Más allá de Amores Perros y de la extraordinaria Bardo, donde esa mirada se manifiesta con más intensidad, coloqué imprudentemente y como ejemplo sobre la mesa, entre las copas y las tazas de café, esa película suya de aire  extranjero, la vertiginosa Birdman, una obra neoyorquina, con actores estadounidenses y un solo plano glorioso y serpenteante que repta del principio hasta el final de la historia, como ese Quetzalcóatl que hace unas líneas puse a reptar en el plano astral. Incluso esta película, donde pueden distraernos fácilmente la lengua y la geografía, está articulada a partir de la mirada profundamente mexicana del director y esto, le decía yo en aquella sobremesa, inscribe su cine en la corriente de los creadores que han apuntalado, con un vistoso instrumental cosmopolita, esa mirada propia y específica de su territorio.

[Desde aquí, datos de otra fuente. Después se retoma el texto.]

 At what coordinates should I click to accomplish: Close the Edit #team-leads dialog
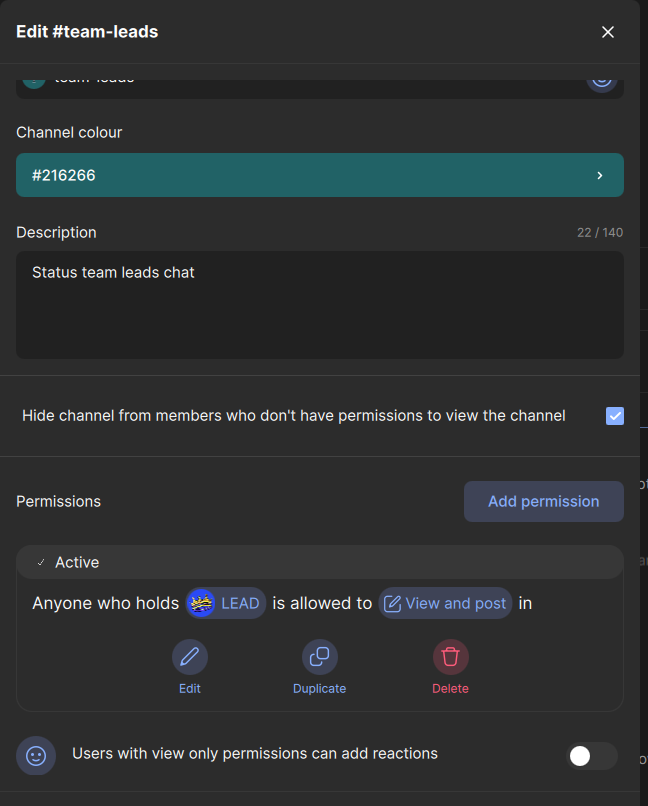click(608, 32)
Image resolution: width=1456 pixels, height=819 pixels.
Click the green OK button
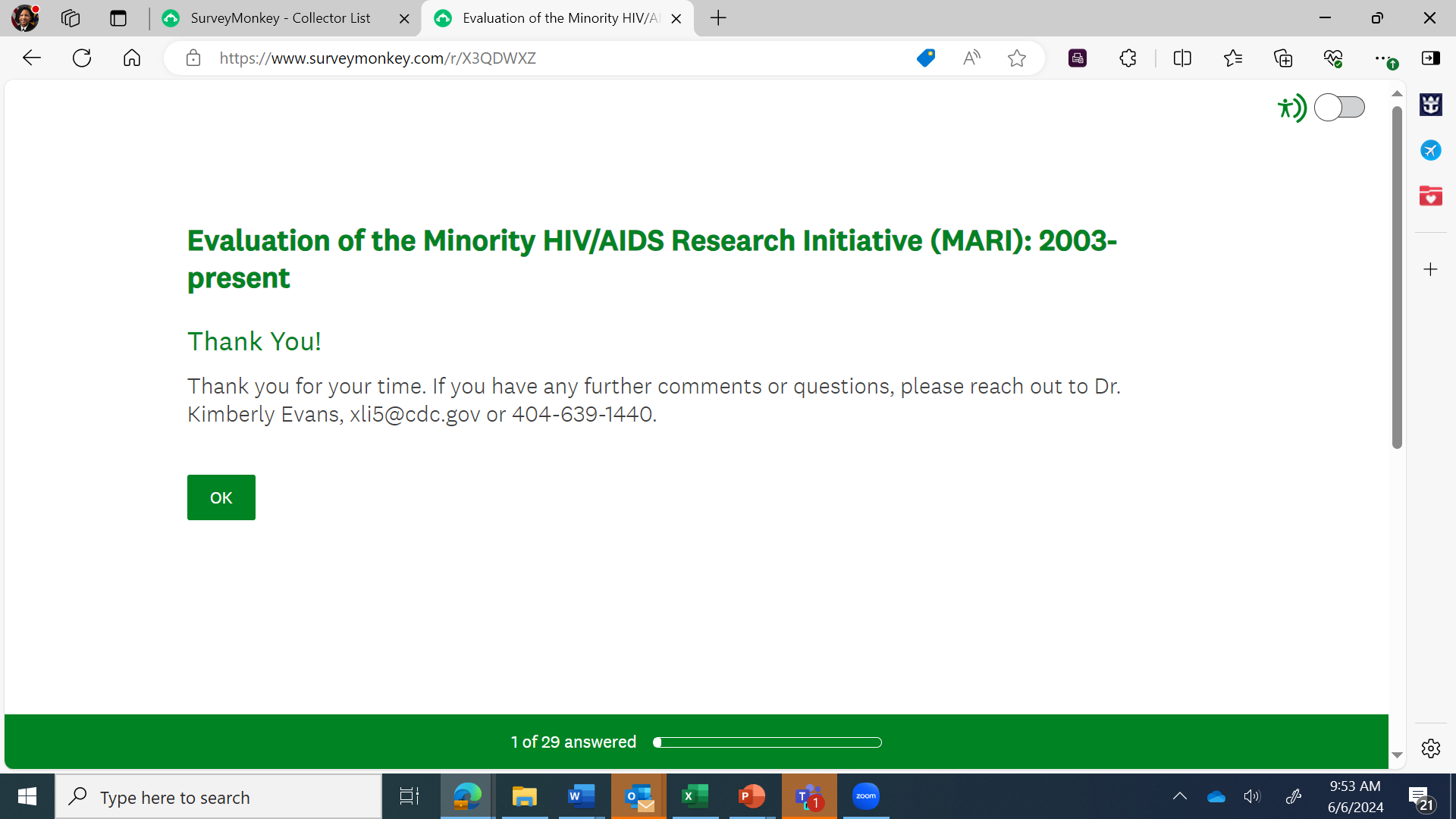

Pienso, dije mientras veía trajinar al camarero con una pila de manteles blancos, en Alfonso Reyes, en Octavio Paz y en Carlos Fuentes, cuyas obras transmutaron lo local en universal.

Y cuando hablamos de lo local en el mundo hispano ya estamos abordando la universalidad de Cervantes, esa forma de narrar dónde campean la experimentación, el punto de vista múltiple o, para decirlo como Erasmo de Rotterdam, el elogio de la locura. Pero qué voy a contarte a ti de tus películas, le dije a Iñárritu cuando salíamos a la noche cálida de Barcelona, bajo una luna roja que, sin ningún pudor, dejaba su rastro en el vaivén del mar.